For now the goal is to reach w32 and this determines the format:
- uint32_t Xstart : range from 0 to 0xFFFFFFFF
- uint32_t Xend: range from 0 to 0xFFFFFFFF
- uint32_t Arcs: range from 1 to 0xFFFFFFFF
- uint64_t Len: range from 1 to 0xFFFFFFFFFFFFFFFD
- uint8_t Parity flag : 0 or 1
Total : 21 bytes per record, down from 26, so the final log for w32 would be about 90GB. The last byte has very little entropy but it is required to check that w26 is perfect, not just maximal.
Maybe the record could be reduced a bit by using variable-sized Arcs and Len fields, because they are pretty low at the start and increase in size with each pass of fusion. Xstart and Xend remain fixed (to ease sorting). I'm fine with variable-sized records because random access is not required here.

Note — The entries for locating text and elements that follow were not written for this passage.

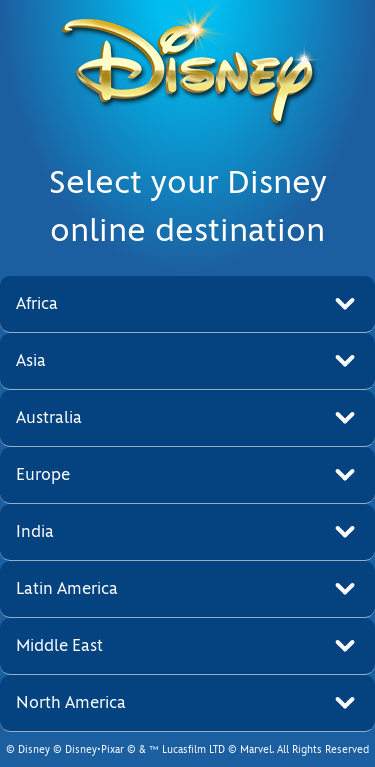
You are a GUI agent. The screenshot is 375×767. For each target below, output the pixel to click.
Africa (37, 303)
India (35, 531)
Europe (43, 474)
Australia (49, 417)
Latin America (67, 588)
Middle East (59, 645)
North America (71, 702)
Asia (31, 360)
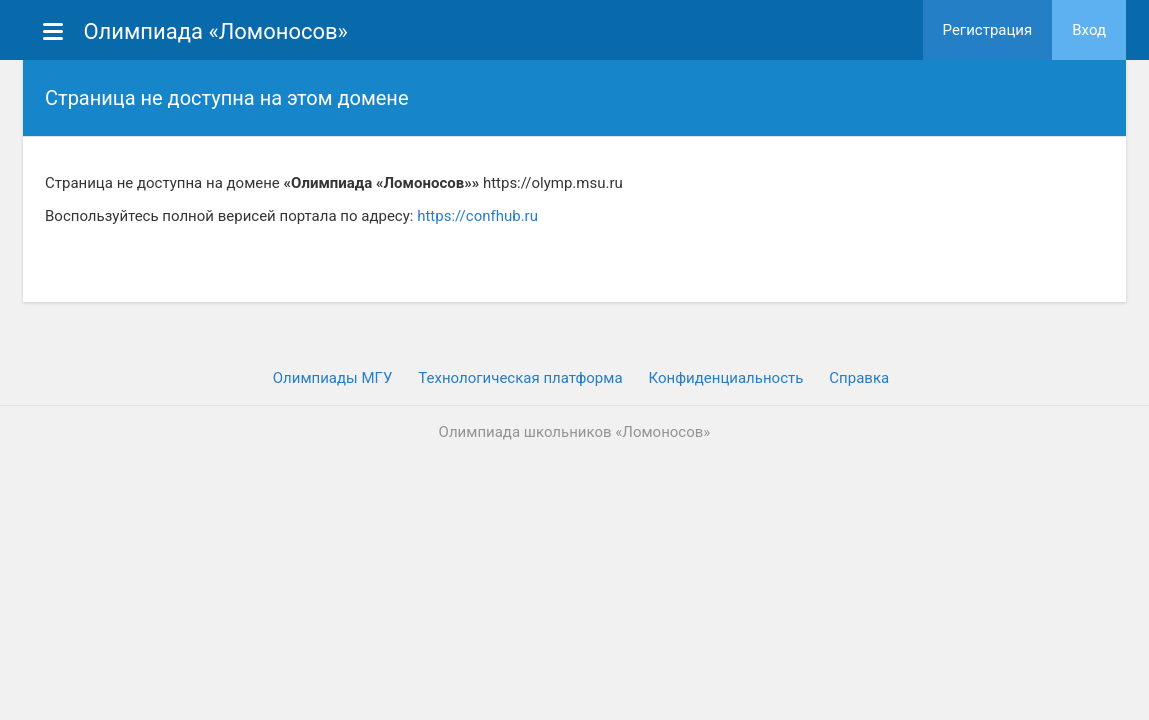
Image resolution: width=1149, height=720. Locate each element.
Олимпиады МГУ (333, 378)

Arcs ranges from 1 to 4 bytes (2 bits), Len from 1 to 8 bytes (3 bits) so there would be 1 bit left in a byte to signal the parity flag. So the minimum size of a record would be 11 bytes. The 2 remaining bits could help reduce the size further: with 3 bits, one can encode either the number of bytes, or a direct value from 1 to 4.
The fusion program should be able to perform the sorts only, so partial logs can be preprocessed for fusion. The input processing would likely be decoupled from the output processing (usint pthread ?) to keep the whole program fast, despite all the I/O stalls. The sum of all the lengths should always be computed, to catch any flaw during processing.
For w32, the Len field should be capable to hold more than 64 bits... so 4 bits are required to encode more than 4 bytes, because the orbit could be perfect...